Muwaqqit

ahli astronomi di masjid atau institusi Islam lainnya

Dalam sejarah dunia Islam, muwaqqit (bahasa Arab: موقت, kadang disebut juga miqati) adalah seorang ahli astronomi yang bertugas sebagai juru waktu dan penentu waktu salat di sebuah masjid, madrasah, atau institusi Islam lainnya. Jabatan muwaqqit biasanya diberikan kepada seorang ahli astronomi (ilmu falak), berbeda dengan jabatan muazin (juru azan) yang biasanya dipilih berdasarkan kesalehannya dan suaranya yang merdu. Tidak semua masjid memiliki muwaqqit, bahkan masjid-masjid besar pun banyak yang hanya mengandalkan muazin untuk menentukan waktu salat berdasarkan metode-metode tradisional. Terdapat perbedaan pendapat di antara para sejarawan sains tentang apakah posisi muwaqqit adalah sebuah profesi khusus ataukah merupakan sebuah bagain tugas seorang ulama atau guru (mudarris) yang juga bertugas di bidang-bidang lain. Kurangnya catatan sejarah yang telah ditemukan dan diteliti menyulitkan penjelasan pasti tentang fungsi dan peran para muwaqqit.

Muvakkithane ("rumah sang muwaqqit") di Ayasofya, Istanbul, Turki.

Jabatan ini pertama kali tercatat di Mesir pada zaman Kesultanan Mamluk (1250–1517), dan menyebar ke berbagai masjid dan madrasah besar. Pada puncaknya pada abad ke-14 dan ke-15, posisi ini ditempati ilmuwan terkemuka seperti seperti Ibnu asy-Syathir (1304–1375) dan Syamsuddin al-Khalili (1320–1380) yang bertugas di Masjid Umayyah, Damaskus. Pada masa ini, aktivitas muwaqqit terbesar berada di negeri Syam dan Mesir, dan posisi ini juga menyebar ke sekurangnya Palestina, Hijaz, Tunis, dan Yaman. Keberadaan posisi ini terus berlanjut hingga abad ke-19, walaupun tidak mengeluarkan karya ilmiah sebesar sebelumnya. Pada masa sekarang, masjid-masjid dapat menggunakan tabel jadwal salat yang dibuat lembaga-lembaga tertentu atau jam elektronik untuk mengetahui waktu salat dengan tepat tanpa membutuhkan keahlian khusus seorang muwaqqit.

Latar belakang

Salat, ibadah harian umat Islam, dilaksanakan sesuai jadwal yang didasarkan pada hadis-hadis (perkataan dan kebiasaan) Muhammad.
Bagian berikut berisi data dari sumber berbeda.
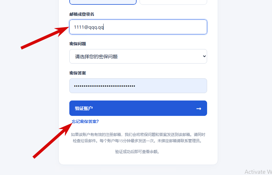This screenshot has height=175, width=272.
Task: Click the 密保答案 label
Action: (78, 73)
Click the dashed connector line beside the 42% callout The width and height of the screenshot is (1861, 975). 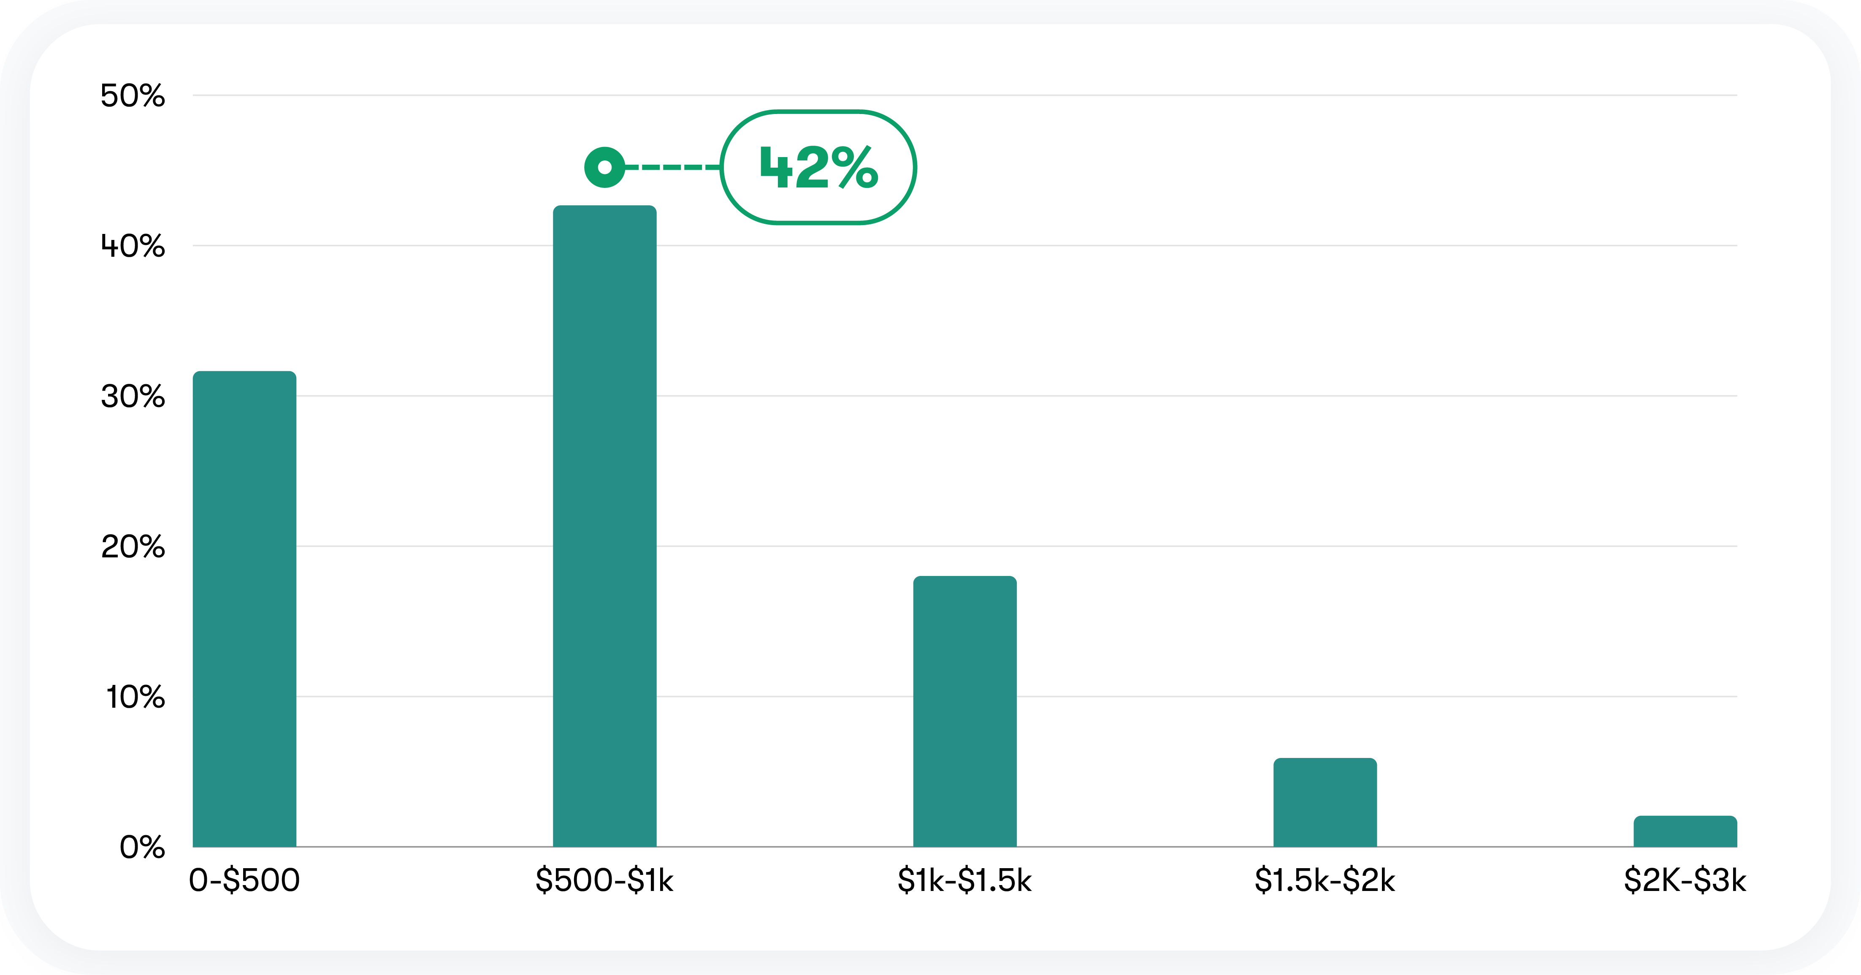pos(672,168)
Pada masa generasi awal umat Islam, para ulama mendefinisikan batas awal dan akhir penyelenggaraan salat sesuai fenomena astronomi.[1] Definisi-definisi ini menjadi bagian ilmu fikih dan masih diikuti hingga sekarang. Misalnya, waktu magrib dimulai dari terbenamnya matahari dan berakhir saat hilangnya syafak merah dari langit barat.[2][3] Jika dinyatakan dalam waktu setempat, waktu terjadinya fenomena-fenomena ini berubah-ubah sepanjang tahun dan juga tergantung posisi bujur dan lintang tempat tersebut.[4] Kata miqat dalam artian "waktu salat" disebutkan dalam teks suci utama umat Islam yaitu Al-Qur'an dan hadis, walaupun Al-Qur'an tidak menyebutkan definisi persis waktu-waktu tersebut.[3][5] Ilmu untuk menentukan waktu berdasarkan posisi matahari dan bintang-bintang, terutama dalam konteks menentukan waktu salat, disebut 'ilmu al-miqat dalam bahasa Arab sejak masa awal Islam.[5]
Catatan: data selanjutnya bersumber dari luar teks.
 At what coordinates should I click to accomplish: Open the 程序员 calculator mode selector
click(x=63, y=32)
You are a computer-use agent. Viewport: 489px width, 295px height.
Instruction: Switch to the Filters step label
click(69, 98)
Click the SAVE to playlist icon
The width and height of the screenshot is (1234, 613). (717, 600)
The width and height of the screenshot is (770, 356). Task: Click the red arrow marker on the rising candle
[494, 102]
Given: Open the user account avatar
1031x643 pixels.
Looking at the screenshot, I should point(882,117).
Sebelum istilah muwaqqit muncul di catatan-catatan peninggalan Dunia Islam, jabatan yang paling terkait dengan waktu penyelenggaraan salat adalah muazin atau juru azan. Posisi muazin telah ada sejak masa hidup Muhammad dan disebutkan dalam banyak catatan sejarah. Tugasnya adalah mengumandangkan azan, sering kali dari atas sebuah minaret sebelum adanya pengeras suara.[5] Minaret juga memudahkan sang muazin mengamati fenomena matahari terbenam yang merupakan pertanda waktu salat magrib.[4] Ilmuwan terkemuka Al-Biruni (yang aktif di Asia Tengah abad ke-11, sebelum tercatatnya posisi muwaqqit) menyebutkan ada dua sikap di kalangan muazin terhadap metode-metode astronomi: ada yang berusaha memperkirakan waktu salat dengan melihat bayangan, dan ada yang menurutnya "jijik mendengar kata bayangan, ketinggian, atau sinus, dan merinding begitu melihat adanya perhitungan atau alat ilmiah". Al-Biruni mencatat percekcokannya dengan seorang muazin yang tidak mengizinkannya membawa peralatan astronomi ke dalam masjid karena adanya simbol-simbol zodiak dan penggunaan kalender Masehi dalam peralatan tersebut.[6] Di sisi lain, terdapat juga muazin yang terampil di bidang astronomi, menulis makalah-makalah ilmiah, dan membuat peralatan-peralatan astronomi.[7]

Tugas

 
Ilustrasi kuadran, sebuah alat yang sering dibuat dan digunakan oleh para muwaqqit.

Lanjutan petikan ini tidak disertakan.